* _Task_
The answer is every record that follows, printed exactly.

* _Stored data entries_

####################

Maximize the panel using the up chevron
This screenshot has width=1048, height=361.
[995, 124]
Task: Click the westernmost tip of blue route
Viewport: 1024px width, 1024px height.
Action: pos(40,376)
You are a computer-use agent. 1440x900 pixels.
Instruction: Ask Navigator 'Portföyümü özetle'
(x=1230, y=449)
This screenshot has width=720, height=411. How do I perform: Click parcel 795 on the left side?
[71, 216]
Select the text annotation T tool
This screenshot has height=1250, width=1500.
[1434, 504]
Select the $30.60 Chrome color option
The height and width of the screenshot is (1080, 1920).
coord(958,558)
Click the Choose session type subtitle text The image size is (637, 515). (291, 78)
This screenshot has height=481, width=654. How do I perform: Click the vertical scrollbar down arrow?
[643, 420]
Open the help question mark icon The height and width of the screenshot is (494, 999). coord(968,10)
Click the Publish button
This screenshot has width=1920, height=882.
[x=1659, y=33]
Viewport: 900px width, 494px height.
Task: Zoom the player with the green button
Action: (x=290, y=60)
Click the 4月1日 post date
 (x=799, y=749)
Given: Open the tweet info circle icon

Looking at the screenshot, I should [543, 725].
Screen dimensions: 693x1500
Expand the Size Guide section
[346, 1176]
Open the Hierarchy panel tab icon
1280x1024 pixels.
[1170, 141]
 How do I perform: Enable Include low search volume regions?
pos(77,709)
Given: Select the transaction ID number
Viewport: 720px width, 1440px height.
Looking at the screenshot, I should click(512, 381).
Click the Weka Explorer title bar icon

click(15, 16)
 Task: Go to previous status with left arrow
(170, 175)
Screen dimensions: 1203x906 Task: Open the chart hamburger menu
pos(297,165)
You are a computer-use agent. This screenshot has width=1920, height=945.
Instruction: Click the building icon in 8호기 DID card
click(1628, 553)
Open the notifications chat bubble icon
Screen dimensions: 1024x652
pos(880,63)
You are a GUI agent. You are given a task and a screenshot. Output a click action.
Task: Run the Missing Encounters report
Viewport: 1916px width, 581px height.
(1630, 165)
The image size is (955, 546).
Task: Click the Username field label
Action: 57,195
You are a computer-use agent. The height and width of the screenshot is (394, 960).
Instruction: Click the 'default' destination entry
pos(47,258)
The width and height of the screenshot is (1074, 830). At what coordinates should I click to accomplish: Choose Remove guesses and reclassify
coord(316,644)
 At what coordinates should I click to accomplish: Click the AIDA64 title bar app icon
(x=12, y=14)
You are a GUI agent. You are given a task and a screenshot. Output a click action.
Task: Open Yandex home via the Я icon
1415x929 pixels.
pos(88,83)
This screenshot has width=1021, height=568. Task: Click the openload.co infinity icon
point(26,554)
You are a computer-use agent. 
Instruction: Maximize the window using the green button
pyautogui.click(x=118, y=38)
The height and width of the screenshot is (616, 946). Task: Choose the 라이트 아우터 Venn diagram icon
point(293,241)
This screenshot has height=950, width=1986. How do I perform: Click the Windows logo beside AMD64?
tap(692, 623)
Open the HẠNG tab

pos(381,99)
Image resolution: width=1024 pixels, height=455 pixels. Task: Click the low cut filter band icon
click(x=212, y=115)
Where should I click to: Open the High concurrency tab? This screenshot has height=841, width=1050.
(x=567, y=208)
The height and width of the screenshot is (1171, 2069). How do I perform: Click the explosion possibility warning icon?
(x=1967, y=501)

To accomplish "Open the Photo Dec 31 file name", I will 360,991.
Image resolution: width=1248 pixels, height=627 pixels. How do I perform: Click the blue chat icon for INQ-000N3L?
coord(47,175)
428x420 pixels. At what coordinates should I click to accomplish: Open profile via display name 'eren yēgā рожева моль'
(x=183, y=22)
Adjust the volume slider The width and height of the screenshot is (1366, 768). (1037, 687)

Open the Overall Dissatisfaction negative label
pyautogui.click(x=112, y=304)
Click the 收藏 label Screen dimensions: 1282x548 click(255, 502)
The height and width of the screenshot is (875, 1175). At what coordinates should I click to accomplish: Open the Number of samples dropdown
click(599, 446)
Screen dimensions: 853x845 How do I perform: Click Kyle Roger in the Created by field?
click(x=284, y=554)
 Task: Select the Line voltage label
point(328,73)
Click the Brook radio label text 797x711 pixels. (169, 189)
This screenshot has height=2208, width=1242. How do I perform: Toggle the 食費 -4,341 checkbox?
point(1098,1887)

####################

* _Answer for this exercise_
Maximize the panel using the up chevron
This screenshot has width=1048, height=361.
[995, 124]
Task: Click the westernmost tip of blue route
Viewport: 1024px width, 1024px height.
Action: pos(40,376)
You are a computer-use agent. 1440x900 pixels.
Instruction: Ask Navigator 'Portföyümü özetle'
(x=1230, y=449)
This screenshot has width=720, height=411. How do I perform: Click parcel 795 on the left side?
[71, 216]
Select the text annotation T tool
This screenshot has height=1250, width=1500.
[1434, 504]
Select the $30.60 Chrome color option
The height and width of the screenshot is (1080, 1920).
coord(958,558)
Click the Choose session type subtitle text The image size is (637, 515). (291, 78)
This screenshot has height=481, width=654. How do I perform: Click the vertical scrollbar down arrow?
[643, 420]
Open the help question mark icon The height and width of the screenshot is (494, 999). coord(968,10)
Click the Publish button
This screenshot has width=1920, height=882.
[x=1659, y=33]
Viewport: 900px width, 494px height.
Task: Zoom the player with the green button
Action: (x=290, y=60)
Click the 4月1日 post date
 (x=799, y=749)
Given: Open the tweet info circle icon

Looking at the screenshot, I should [543, 725].
Screen dimensions: 693x1500
Expand the Size Guide section
[346, 1176]
Open the Hierarchy panel tab icon
1280x1024 pixels.
[1170, 141]
 How do I perform: Enable Include low search volume regions?
pos(77,709)
Given: Select the transaction ID number
Viewport: 720px width, 1440px height.
Looking at the screenshot, I should click(512, 381).
Click the Weka Explorer title bar icon

click(15, 16)
 Task: Go to previous status with left arrow
(170, 175)
Screen dimensions: 1203x906 Task: Open the chart hamburger menu
pos(297,165)
You are a computer-use agent. This screenshot has width=1920, height=945.
Instruction: Click the building icon in 8호기 DID card
click(1628, 553)
Open the notifications chat bubble icon
Screen dimensions: 1024x652
pos(880,63)
You are a GUI agent. You are given a task and a screenshot. Output a click action.
Task: Run the Missing Encounters report
Viewport: 1916px width, 581px height.
(1630, 165)
The image size is (955, 546).
Task: Click the Username field label
Action: 57,195
You are a computer-use agent. The height and width of the screenshot is (394, 960).
Instruction: Click the 'default' destination entry
pos(47,258)
The width and height of the screenshot is (1074, 830). At what coordinates should I click to accomplish: Choose Remove guesses and reclassify
coord(316,644)
 At what coordinates should I click to accomplish: Click the AIDA64 title bar app icon
(x=12, y=14)
You are a GUI agent. You are given a task and a screenshot. Output a click action.
Task: Open Yandex home via the Я icon
1415x929 pixels.
pos(88,83)
This screenshot has width=1021, height=568. Task: Click the openload.co infinity icon
point(26,554)
You are a computer-use agent. 
Instruction: Maximize the window using the green button
pyautogui.click(x=118, y=38)
The height and width of the screenshot is (616, 946). Task: Choose the 라이트 아우터 Venn diagram icon
point(293,241)
This screenshot has height=950, width=1986. How do I perform: Click the Windows logo beside AMD64?
tap(692, 623)
Open the HẠNG tab

pos(381,99)
Image resolution: width=1024 pixels, height=455 pixels. Task: Click the low cut filter band icon
click(x=212, y=115)
Where should I click to: Open the High concurrency tab? This screenshot has height=841, width=1050.
(x=567, y=208)
The height and width of the screenshot is (1171, 2069). How do I perform: Click the explosion possibility warning icon?
(x=1967, y=501)

To accomplish "Open the Photo Dec 31 file name", I will 360,991.
Image resolution: width=1248 pixels, height=627 pixels. How do I perform: Click the blue chat icon for INQ-000N3L?
coord(47,175)
428x420 pixels. At what coordinates should I click to accomplish: Open profile via display name 'eren yēgā рожева моль'
(x=183, y=22)
Adjust the volume slider The width and height of the screenshot is (1366, 768). (1037, 687)

Open the Overall Dissatisfaction negative label
pyautogui.click(x=112, y=304)
Click the 收藏 label Screen dimensions: 1282x548 click(255, 502)
The height and width of the screenshot is (875, 1175). At what coordinates should I click to accomplish: Open the Number of samples dropdown
click(599, 446)
Screen dimensions: 853x845 How do I perform: Click Kyle Roger in the Created by field?
click(x=284, y=554)
 Task: Select the Line voltage label
point(328,73)
Click the Brook radio label text 797x711 pixels. (169, 189)
This screenshot has height=2208, width=1242. How do I perform: Toggle the 食費 -4,341 checkbox?
point(1098,1887)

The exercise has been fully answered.